> _Data to process_
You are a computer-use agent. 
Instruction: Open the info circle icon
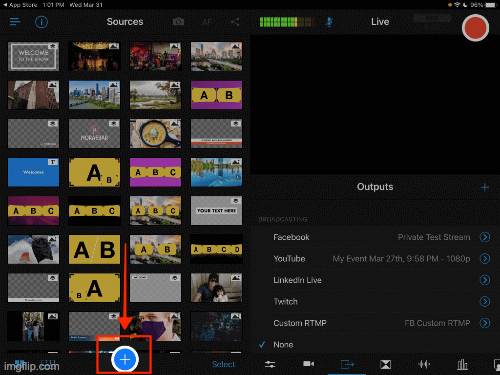click(x=41, y=22)
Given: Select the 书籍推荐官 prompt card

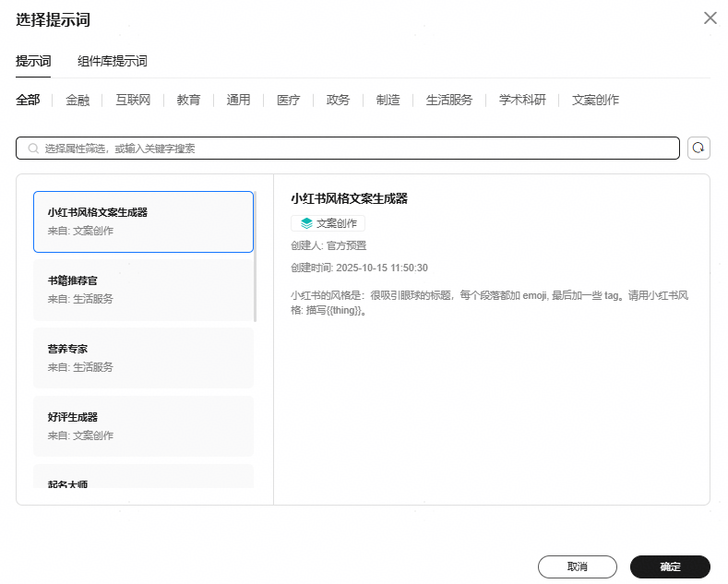Looking at the screenshot, I should (143, 290).
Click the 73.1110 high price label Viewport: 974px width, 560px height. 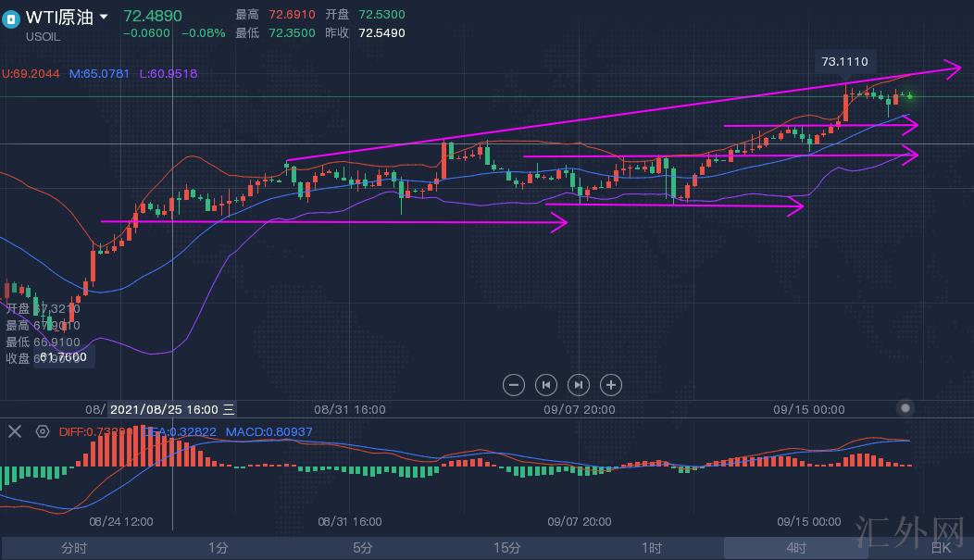point(844,62)
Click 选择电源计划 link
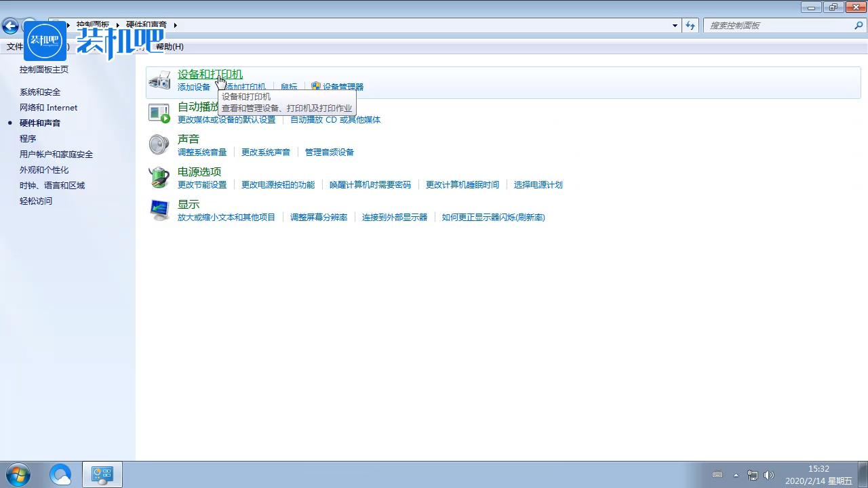 (538, 184)
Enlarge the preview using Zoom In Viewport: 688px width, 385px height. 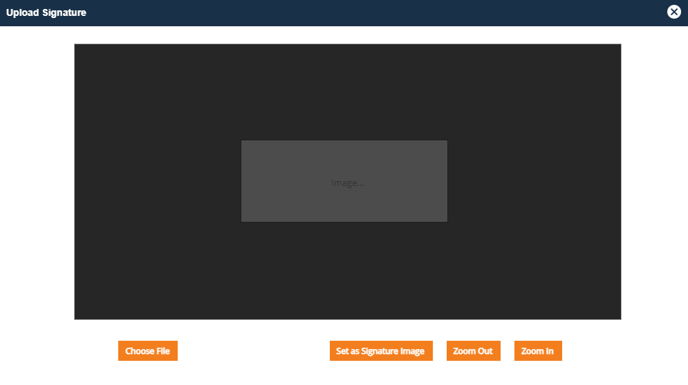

> _Your task_
Pictures are to be left out when the lines from the one containing "Click 选择电源计划 link" through the end of the records above are repeated exactly; no other line is wanted.

> _Exercise result_
Click 选择电源计划 link
 (538, 184)
Enlarge the preview using Zoom In Viewport: 688px width, 385px height. 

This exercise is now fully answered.